- **WHAT YOU SHOULD DO**
Scan the entries below for the word "Open". Copy out every line in which it occurs.

[Stored records]
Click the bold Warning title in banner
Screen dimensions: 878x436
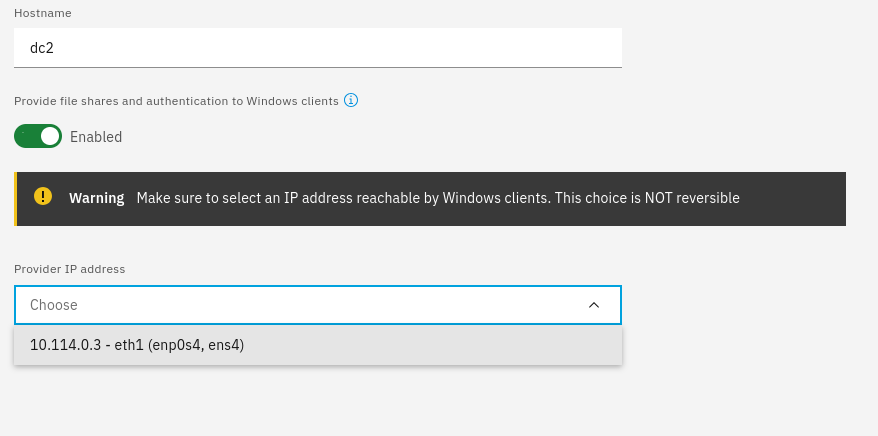pos(97,198)
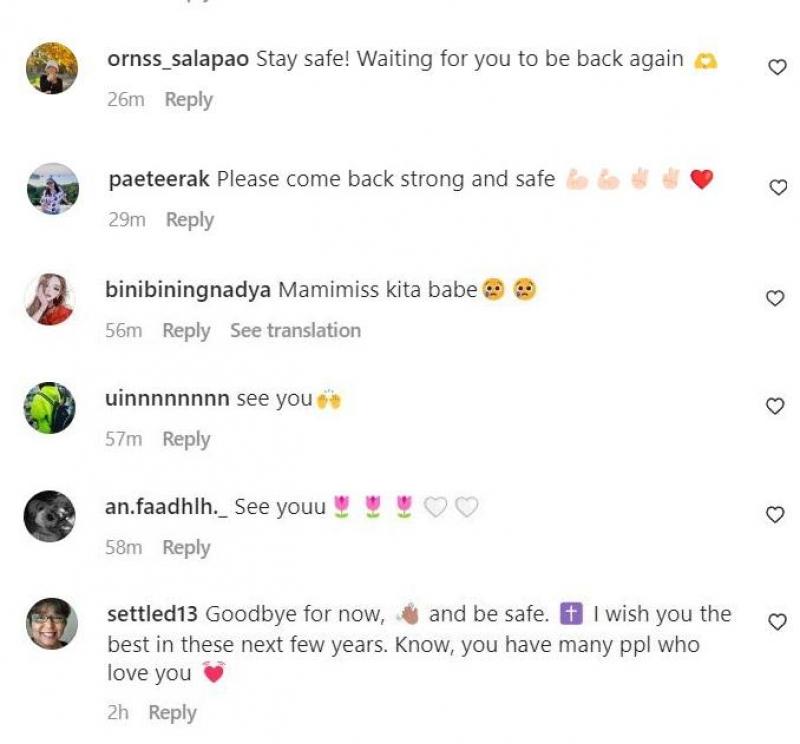Reply to paeteerak's comment
Screen dimensions: 800x744
[x=190, y=220]
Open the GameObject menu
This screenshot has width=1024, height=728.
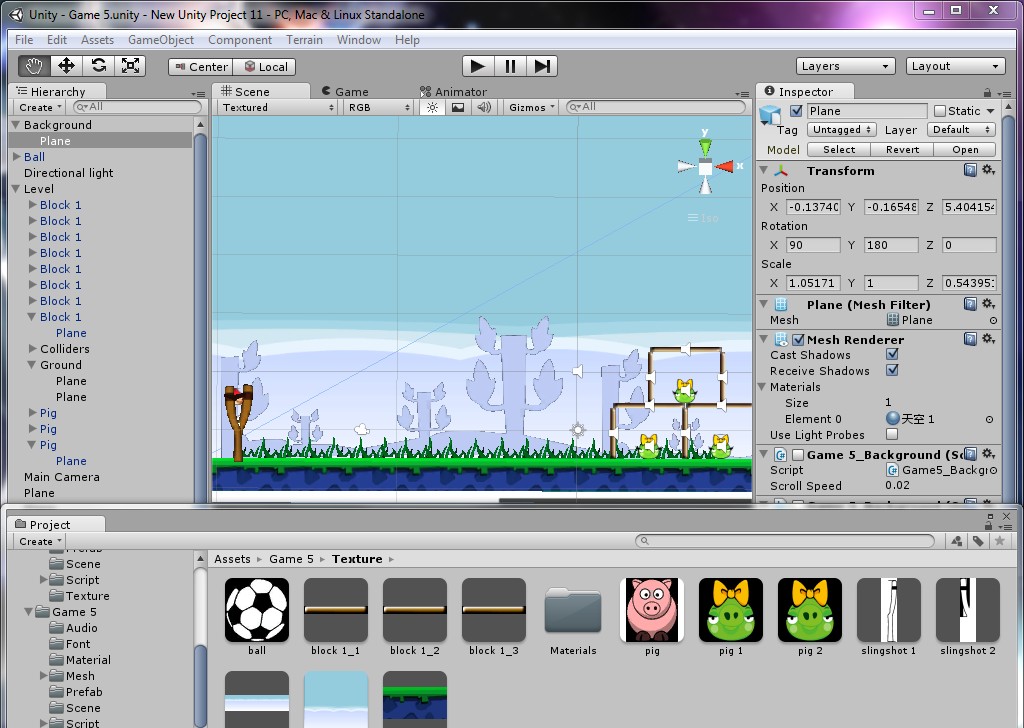click(x=161, y=40)
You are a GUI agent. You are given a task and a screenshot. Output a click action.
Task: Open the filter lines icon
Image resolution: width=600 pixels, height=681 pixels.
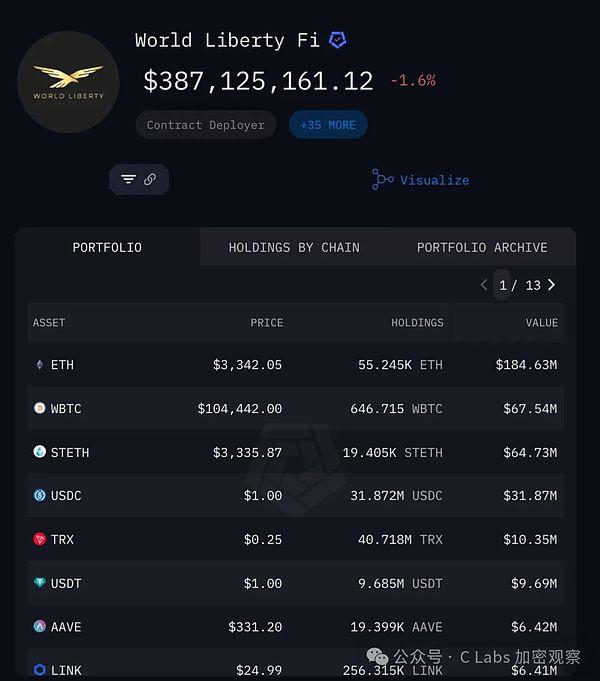point(128,179)
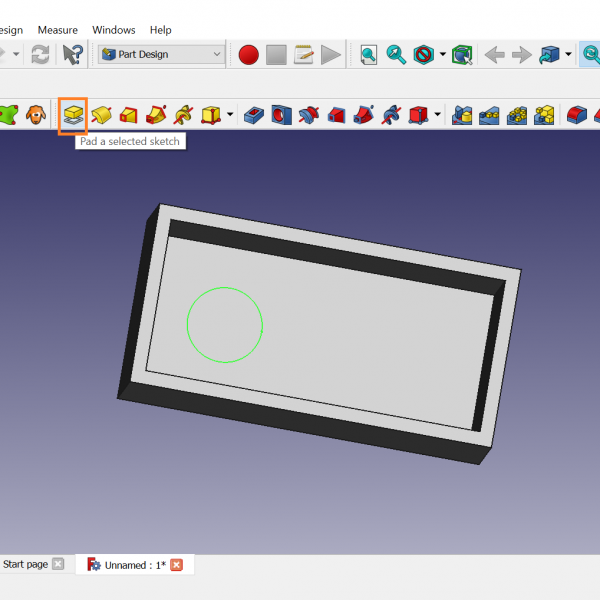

- **ANSWER FOR THE TASK**
Open the GameObject menu
Task: Open the filter lines icon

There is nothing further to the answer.